Javier Lluch nos contó hace unos días, en una conferencia titulada "
El respeto a la voluntad última del autor", lo difícil, incluso lo iluso que resulta para un filólogo intentar fijar la versión definitiva de un texto, no solamente porque un escritor corrija, reforme, añada y recorte la primera de las ediciones de su original, sino, sobre todo, porque hay quienes reinterpretan por exceso o por defecto la última voluntad de un autor, exponiendo más de lo que hubiera deseado el creador o, al contrario, restringiendo arbitrariamente el acceso a un legado que el artista hubiera autorizado. En general, aunque no siempre, esa figura excesiva o censora es la de una viuda, que ejerce el derecho legítimo a la explotación de la propiedad heredada, pero que en su afán recaudador suele extralimitarse y chocar contra el limite del derecho a la propiedad, que linda con el del acceso a la información.

En el fondo del discurso de Lluch, al menos tal como yo lo interpreto, está una de las discusiones fundamentales entre el derecho a la propiedad y el acceso a la cultura y la información. Según establecen los juristas, el derecho a la propiedad es un derecho fundamental, regulado en todas las Constituciones y en la misma
Declaración de los Derechos Humanos. El acceso a la cultura y la información, sin embargo, no está contemplado ni comprendido como derecho fundamental sino que es, meramente, una facultad o una prerrogativa que los Estados se encargarán o no de facilitar limitando en algunas ocasiones el derecho a la propiedad en beneficio, precisamente, del disfrute colectivo de un bien singular que puede beneficiar a la sociedad civil.
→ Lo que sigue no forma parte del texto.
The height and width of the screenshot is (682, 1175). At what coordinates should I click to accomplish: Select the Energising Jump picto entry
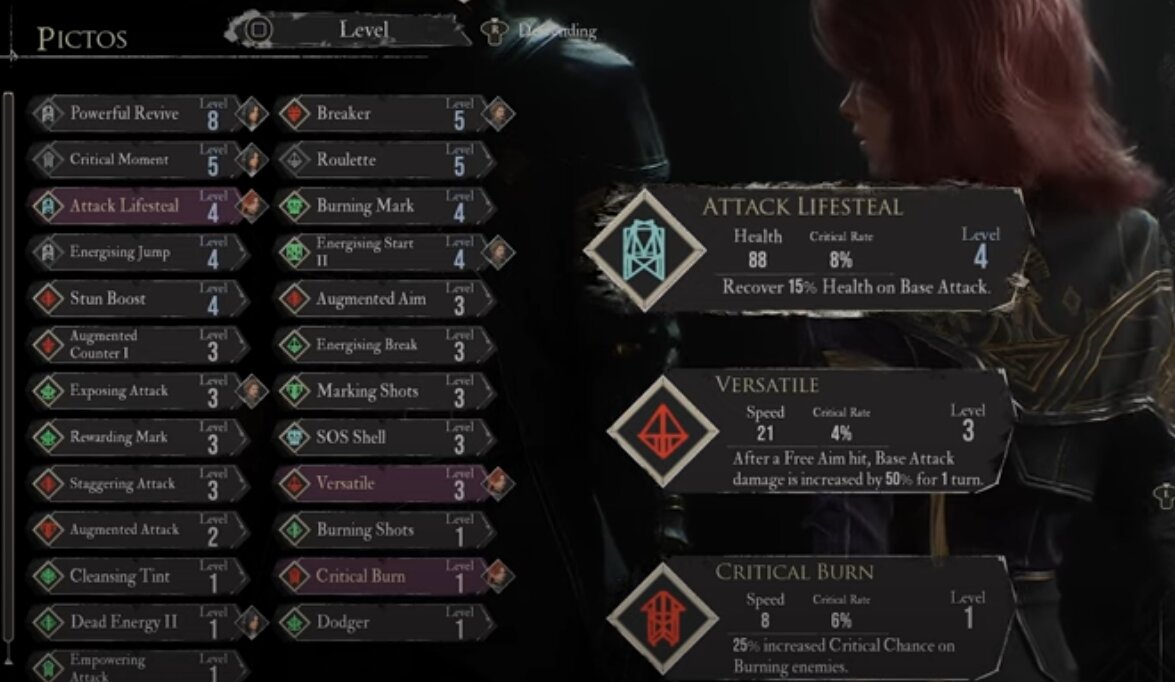pyautogui.click(x=139, y=252)
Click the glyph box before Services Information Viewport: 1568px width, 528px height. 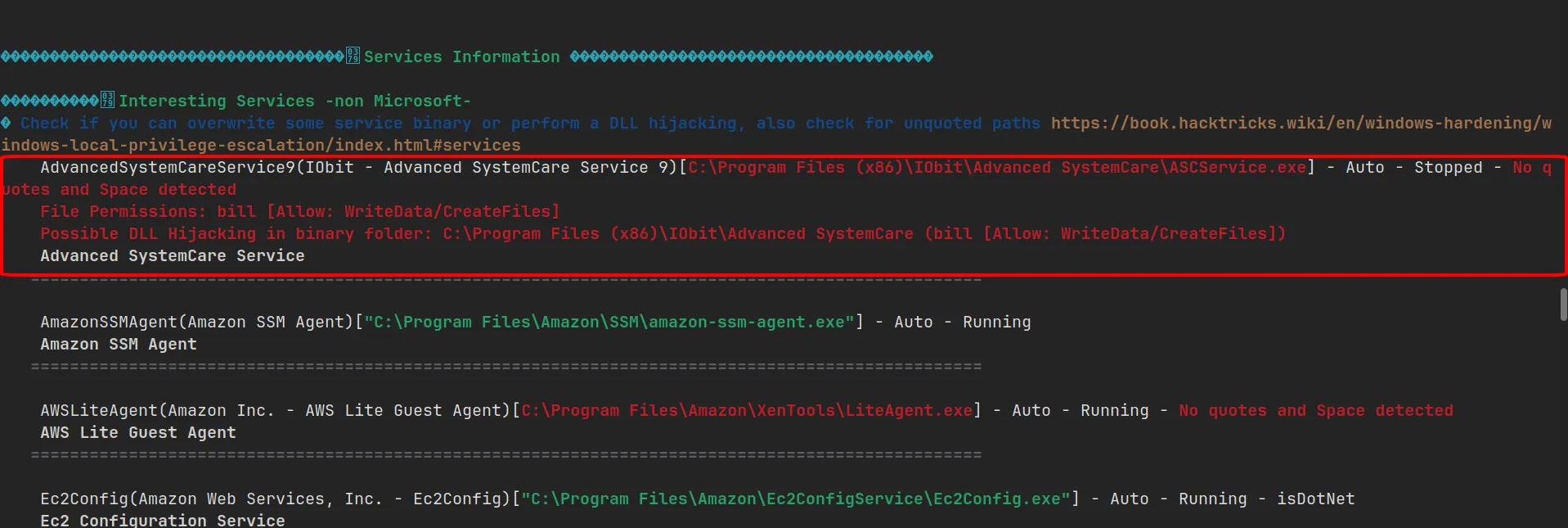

Pero, ¿quién pone el límite entre lo que es propiedad legítima y abuso de la propiedad? ¿quién dice cuándo debe limitarse el derecho a la propiedad en beneficio del acceso público a un bien cultural de interés superior? ¿quién determina cuándo deja de ser legítimo apego a la herencia y se convierte en perjuicio para la comunidad?

Es obvio que el contenido de las preguntas formuladas no es una cuestión mera y simplemente jurídica. Excede el restringido ámbito de la jerga judicial para implicar pareceres y posturas políticas seguramente enfrentadas, porque de lo que se trata es, en suma, de saber cuándo es más importante que el legado de un autor sea colectivamente disfrutado que individualmente usufructuado (cosa que se agrava aún más cuando se trata de
obras huérfanas). Y eso es demasiado importante para dejarlo exclusivamente en manos de los abogados... y de las viudas.